The legislation is titled the “Tyre Sampson Act.” The House is moving on the legislation as well.
The young man from Missouri had been visiting Florida when he went on the ride. “Investigators concluded that changes made to the ride by the ride operators after initial installation contributed to Tyre Sampson’s death, according to the legislation.”
Since then, the ride has been shut down and the company involved has been fined. A lawsuit was filed as well.
Sampson was “a 4.0 grade point average student and a 5-star athlete whose life was cut short, whose potential and promise was cut short, and we want to make sure that this kind of tragedy does not happen again to another family,” said Sen. Geraldine Thompson, who represents part of Orange County and is the bill sponsor.
In addition, “This is a bill that’s good for families for the industry and for the whole amusement ride industry,” Thompson said during discussion in the Senate.
The legislation “requires permanent amusement rides operated for the first time in this state after a specified date, to have a ride commissioning and certification report on file with the Department of Agriculture and Consumer Services (department) within a specified timeframe.

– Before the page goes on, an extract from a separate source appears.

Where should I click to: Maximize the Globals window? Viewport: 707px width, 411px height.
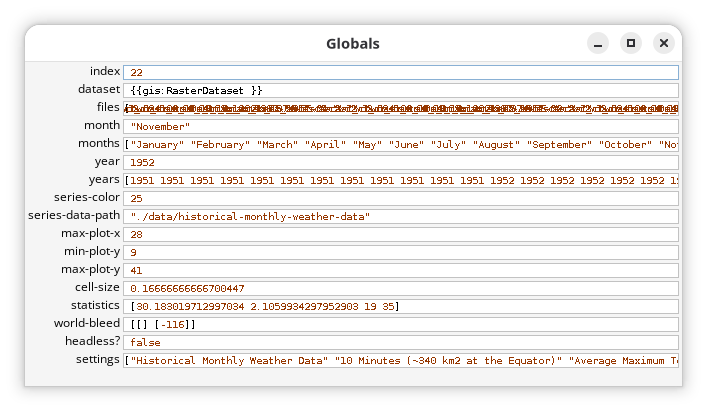(x=630, y=44)
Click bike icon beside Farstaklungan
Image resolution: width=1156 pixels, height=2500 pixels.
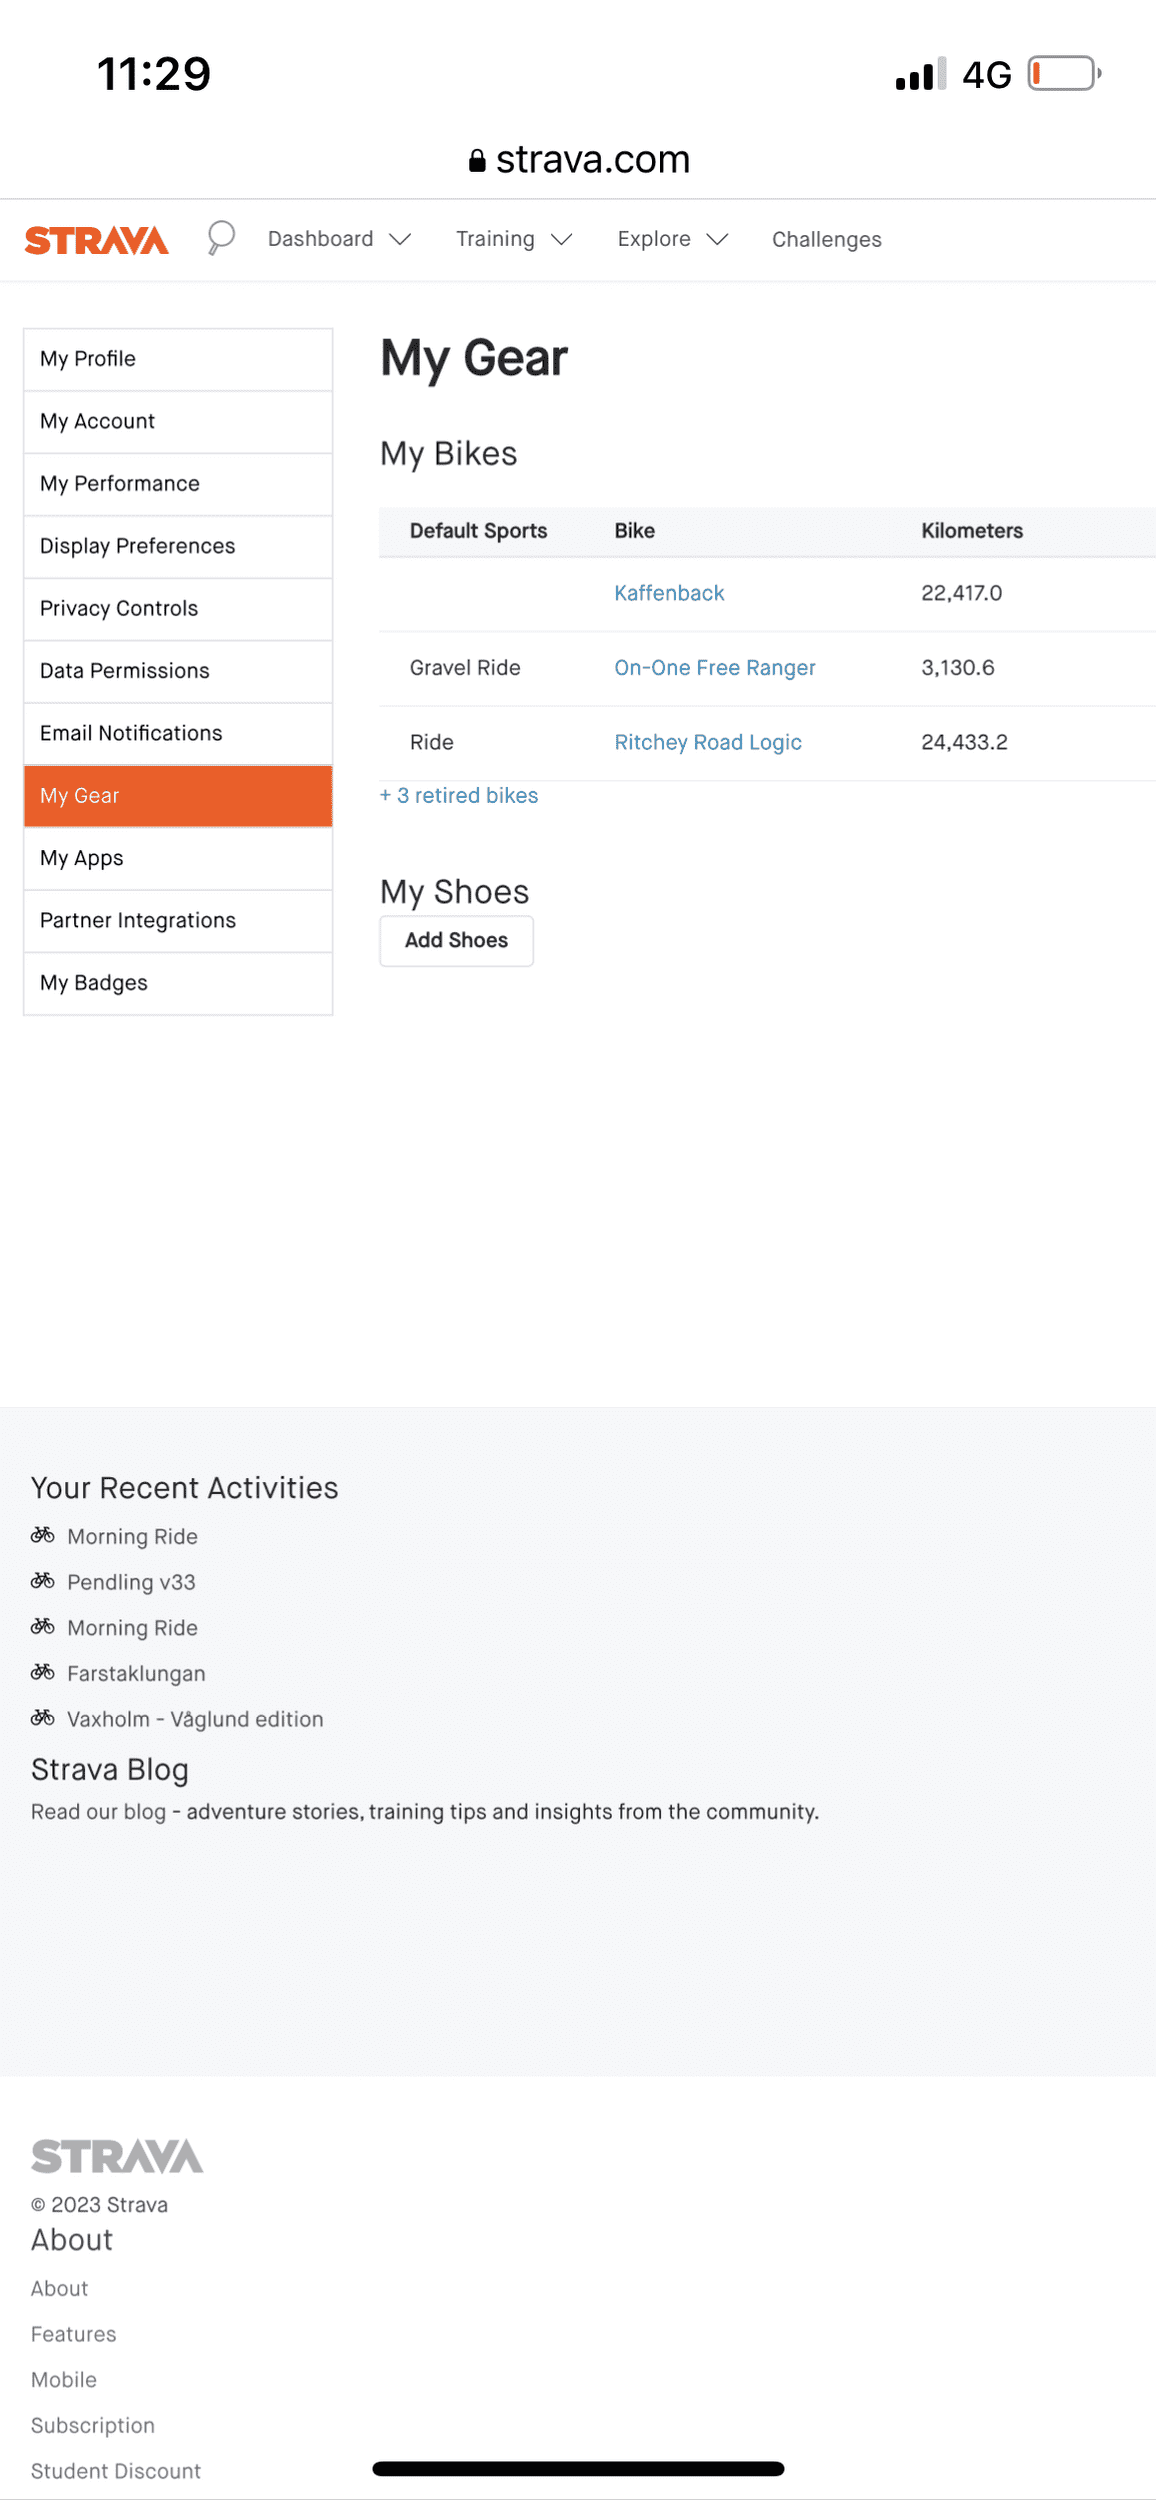pos(42,1672)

“The bill provides requirements for permanent and temporary amusement ride permits and creates new reporting requirements for an affidavit of nondestructive testing. Additionally, the bill revises the circumstances under which the owner or manager of an amusement ride is required to report an accident and under which the department may impound an amusement ride involved in an accident,” according to a legislative analysis.